(Saved data entries)
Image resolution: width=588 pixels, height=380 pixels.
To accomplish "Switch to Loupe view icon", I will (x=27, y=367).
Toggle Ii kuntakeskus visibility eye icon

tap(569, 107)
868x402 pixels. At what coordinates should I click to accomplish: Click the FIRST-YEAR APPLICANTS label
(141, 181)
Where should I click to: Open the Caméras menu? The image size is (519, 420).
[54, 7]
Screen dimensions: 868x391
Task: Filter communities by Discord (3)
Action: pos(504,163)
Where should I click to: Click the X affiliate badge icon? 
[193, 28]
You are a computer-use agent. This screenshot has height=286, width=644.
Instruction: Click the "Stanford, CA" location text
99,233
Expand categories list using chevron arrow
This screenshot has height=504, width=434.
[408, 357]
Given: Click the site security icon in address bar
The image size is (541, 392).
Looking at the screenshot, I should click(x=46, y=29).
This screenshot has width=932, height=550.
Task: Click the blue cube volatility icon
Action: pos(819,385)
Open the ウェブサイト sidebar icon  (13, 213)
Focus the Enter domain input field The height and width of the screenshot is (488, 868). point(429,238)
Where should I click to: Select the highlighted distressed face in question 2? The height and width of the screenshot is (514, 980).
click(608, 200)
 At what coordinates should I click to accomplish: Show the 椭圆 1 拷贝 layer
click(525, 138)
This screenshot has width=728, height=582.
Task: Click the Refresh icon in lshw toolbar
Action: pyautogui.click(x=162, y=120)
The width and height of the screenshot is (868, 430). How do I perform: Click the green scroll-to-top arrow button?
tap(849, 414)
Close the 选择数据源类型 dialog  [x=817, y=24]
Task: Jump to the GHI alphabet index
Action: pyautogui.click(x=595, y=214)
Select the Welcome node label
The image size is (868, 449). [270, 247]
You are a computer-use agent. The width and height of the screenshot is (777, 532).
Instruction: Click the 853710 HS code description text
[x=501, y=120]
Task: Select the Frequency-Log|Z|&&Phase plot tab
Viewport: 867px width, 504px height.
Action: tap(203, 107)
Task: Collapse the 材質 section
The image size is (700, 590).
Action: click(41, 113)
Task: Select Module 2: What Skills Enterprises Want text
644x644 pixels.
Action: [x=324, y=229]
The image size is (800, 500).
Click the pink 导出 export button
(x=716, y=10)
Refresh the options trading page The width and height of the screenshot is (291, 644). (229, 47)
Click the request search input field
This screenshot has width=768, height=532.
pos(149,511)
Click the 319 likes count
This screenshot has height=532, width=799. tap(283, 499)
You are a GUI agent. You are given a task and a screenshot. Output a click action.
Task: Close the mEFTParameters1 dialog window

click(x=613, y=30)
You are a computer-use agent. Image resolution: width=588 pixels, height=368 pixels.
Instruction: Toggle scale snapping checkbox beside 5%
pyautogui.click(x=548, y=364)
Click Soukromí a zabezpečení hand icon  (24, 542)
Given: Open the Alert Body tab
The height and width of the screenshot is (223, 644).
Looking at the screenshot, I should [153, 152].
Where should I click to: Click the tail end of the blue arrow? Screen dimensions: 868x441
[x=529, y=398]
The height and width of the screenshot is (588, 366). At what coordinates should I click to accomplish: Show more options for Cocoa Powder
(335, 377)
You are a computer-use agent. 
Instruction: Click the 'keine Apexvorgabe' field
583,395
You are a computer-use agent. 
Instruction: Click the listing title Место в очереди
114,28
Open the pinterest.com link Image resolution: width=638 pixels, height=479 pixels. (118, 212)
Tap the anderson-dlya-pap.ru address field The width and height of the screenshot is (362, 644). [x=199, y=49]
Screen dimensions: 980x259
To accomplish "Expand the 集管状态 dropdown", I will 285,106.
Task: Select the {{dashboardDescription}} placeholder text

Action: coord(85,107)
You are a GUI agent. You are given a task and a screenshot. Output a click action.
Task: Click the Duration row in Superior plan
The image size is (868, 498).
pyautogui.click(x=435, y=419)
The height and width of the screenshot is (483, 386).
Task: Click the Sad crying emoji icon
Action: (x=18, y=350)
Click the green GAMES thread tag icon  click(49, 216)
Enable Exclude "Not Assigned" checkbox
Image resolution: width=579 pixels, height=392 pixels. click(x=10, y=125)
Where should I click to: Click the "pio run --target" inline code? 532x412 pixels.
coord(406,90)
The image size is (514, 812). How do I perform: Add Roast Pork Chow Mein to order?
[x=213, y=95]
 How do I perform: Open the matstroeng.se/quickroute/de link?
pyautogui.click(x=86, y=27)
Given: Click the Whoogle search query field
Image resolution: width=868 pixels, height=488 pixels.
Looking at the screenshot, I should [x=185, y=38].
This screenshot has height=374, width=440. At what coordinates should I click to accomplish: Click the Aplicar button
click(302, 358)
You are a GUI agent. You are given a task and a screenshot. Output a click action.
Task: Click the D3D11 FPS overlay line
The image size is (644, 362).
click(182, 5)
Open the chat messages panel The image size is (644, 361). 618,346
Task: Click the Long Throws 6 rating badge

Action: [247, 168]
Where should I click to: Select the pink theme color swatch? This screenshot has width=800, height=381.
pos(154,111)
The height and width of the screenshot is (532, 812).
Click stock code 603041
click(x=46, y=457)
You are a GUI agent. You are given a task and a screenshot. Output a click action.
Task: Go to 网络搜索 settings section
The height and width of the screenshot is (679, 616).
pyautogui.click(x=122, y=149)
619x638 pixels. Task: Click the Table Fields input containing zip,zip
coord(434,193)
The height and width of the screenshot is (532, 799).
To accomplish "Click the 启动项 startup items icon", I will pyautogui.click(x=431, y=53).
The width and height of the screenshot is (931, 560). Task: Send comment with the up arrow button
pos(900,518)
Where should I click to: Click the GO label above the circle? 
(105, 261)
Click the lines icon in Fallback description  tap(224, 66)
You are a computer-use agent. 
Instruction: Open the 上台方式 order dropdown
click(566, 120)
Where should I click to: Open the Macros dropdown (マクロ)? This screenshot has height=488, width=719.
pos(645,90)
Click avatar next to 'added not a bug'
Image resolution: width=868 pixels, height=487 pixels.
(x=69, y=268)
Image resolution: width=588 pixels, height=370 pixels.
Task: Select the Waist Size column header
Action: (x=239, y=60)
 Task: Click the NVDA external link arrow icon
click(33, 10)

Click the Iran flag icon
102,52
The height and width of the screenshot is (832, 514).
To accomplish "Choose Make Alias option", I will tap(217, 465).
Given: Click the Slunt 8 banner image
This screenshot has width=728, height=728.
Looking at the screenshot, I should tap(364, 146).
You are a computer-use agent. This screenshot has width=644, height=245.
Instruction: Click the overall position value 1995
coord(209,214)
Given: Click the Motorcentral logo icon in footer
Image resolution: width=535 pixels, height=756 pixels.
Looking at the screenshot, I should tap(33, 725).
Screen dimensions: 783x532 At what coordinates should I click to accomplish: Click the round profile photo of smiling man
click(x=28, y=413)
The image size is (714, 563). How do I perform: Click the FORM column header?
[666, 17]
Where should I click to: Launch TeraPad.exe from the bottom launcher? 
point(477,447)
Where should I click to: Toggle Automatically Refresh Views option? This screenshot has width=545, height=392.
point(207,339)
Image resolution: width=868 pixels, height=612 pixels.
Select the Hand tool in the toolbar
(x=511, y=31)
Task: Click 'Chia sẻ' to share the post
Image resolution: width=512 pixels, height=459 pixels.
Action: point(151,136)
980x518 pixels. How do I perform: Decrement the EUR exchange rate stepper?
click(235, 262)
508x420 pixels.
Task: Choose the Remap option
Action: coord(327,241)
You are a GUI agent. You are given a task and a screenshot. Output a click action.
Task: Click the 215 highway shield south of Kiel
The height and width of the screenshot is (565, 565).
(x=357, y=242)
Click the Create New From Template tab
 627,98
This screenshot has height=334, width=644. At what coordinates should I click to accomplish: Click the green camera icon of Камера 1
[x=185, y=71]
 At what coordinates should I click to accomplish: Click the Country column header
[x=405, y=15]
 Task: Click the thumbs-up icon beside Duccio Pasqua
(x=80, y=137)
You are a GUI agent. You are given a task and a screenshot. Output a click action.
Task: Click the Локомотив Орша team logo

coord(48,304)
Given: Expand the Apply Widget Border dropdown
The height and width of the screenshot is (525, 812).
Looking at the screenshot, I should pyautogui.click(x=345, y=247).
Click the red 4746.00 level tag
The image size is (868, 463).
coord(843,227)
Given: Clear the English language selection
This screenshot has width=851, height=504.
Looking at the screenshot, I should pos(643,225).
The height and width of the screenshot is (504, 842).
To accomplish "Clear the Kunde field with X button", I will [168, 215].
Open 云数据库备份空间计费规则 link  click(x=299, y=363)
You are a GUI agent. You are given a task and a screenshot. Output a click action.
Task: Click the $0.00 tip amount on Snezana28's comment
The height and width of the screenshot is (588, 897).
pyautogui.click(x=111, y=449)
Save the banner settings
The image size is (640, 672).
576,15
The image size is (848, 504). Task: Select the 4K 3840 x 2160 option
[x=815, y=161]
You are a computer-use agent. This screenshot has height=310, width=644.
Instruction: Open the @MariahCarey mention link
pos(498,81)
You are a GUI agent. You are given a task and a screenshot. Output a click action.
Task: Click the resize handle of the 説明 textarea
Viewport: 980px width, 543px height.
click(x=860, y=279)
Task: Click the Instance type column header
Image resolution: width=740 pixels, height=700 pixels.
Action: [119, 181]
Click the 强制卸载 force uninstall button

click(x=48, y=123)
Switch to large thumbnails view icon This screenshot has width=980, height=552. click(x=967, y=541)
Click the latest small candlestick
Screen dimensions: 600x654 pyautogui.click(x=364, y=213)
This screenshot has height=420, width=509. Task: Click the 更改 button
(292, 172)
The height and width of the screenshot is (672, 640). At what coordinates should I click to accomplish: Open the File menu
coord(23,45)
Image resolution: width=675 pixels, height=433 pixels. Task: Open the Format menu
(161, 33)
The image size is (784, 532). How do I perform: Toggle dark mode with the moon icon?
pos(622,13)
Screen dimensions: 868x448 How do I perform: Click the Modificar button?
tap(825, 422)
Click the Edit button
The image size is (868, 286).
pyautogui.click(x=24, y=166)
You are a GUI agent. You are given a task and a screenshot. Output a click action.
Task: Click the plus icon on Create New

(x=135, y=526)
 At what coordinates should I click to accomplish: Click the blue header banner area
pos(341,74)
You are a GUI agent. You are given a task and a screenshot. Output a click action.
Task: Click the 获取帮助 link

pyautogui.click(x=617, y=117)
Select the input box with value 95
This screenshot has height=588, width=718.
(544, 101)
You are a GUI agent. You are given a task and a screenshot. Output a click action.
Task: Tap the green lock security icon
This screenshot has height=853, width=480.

> **Work item**
For the data above, count every line in which the string "Expand" appears, and answer with the count only.

> **Problem solution**
3